The Pentagon announced late Saturday that it will send an aircraft carrier and air defense systems to defend U.S. military troops in response to a growing number of attacks on U.S. facilities, presumably by Iranian-backed groups as tensions mount amid the Israel-Hamas conflict.
Additional U.S. military forces in the U.S. have also been placed in a higher state of readiness for a possible future deployment to the Middle East on short notice.
In a major change, the aircraft carrier USS Eisenhower and its strike group of a cruiser and destroyers is being redirected to the Middle East instead of to the eastern Mediterranean where it was supposed to join the USS Ford strike group as an additional deterrent for Iran and Hezbollah from broadening the conflict between Hamas and Israel.
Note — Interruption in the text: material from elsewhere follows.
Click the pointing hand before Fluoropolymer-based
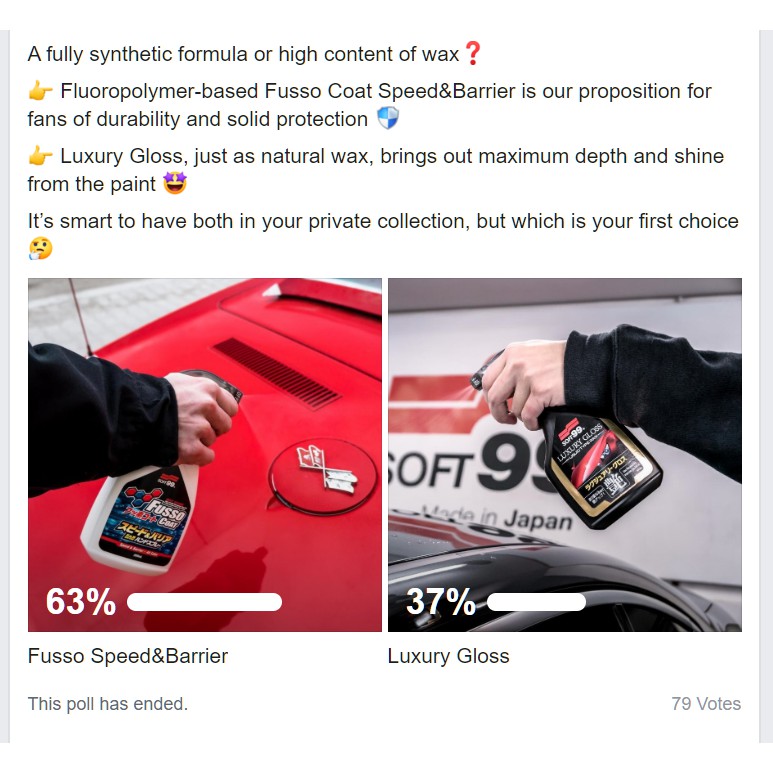(40, 91)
“Following detailed discussions with President Biden on recent escalations by Iran and its proxy forces across the Middle East Region, today I directed a series of additional steps to further strengthen the Department of Defense posture in the region,” Defense Secretary Lloyd Austin said in a statement released late Saturday night.
“These steps will bolster regional deterrence efforts, increase force protection for U.S. forces in the region, and assist in the defense of Israel,” he added.
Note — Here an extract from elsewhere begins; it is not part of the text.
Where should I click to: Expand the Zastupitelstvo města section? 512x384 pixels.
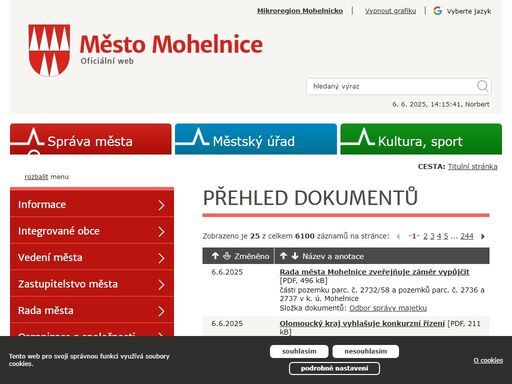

Over the last week, there have been a growing number of security incidents involving drone and rocket attacks on U.S. bases in Syria and Iraq that appear to have been carried out by Iranian-backed groups opposed to the U.S. support of Israel in its war against Hamas.
A U.S. citizen working as a contractor at Al Asad airbase in western Iraq died from a cardiac episode during an attack on the base last Wednesday.
In the most visible attack on Thursday, the destroyer USS Carney intercepted four missiles and 15 drones fired from Yemen, by the Iranian-backed Houthi militia that the Pentagon said may have been headed towards targets in Israel.
At the time, the destroyer was located in the central Red Sea and used SM-2 air defense missiles and other capabilities to bring down the Houthi missiles and drones.
Austin is also adding more air defense systems and troops to the Middle East to protect U.S. military forces in the region including a THAAD (Terminal High Altitude Area Defense) missile battery and additional Patriot air defense battalions.
“Finally, I have placed an additional number of forces on prepare to deploy orders as part of prudent contingency planning, to increase their readiness and ability to quickly respond as required,” said Austin.
“I will continue to assess our force posture requirements in the region and consider deploying additional capabilities as necessary,” he added.
The additional air defense units being sent to the Middle East were likely among the more than 2,000 U.S. military forces that Austin had placed on prepare to deploy orders last week. Those additional personnel were told to be ready to deploy on 24 hours’ notice if needed and included units specialized in air defense, security, logistics, medical support, intelligence, surveillance, reconnaissance, transportation, and other capabilities.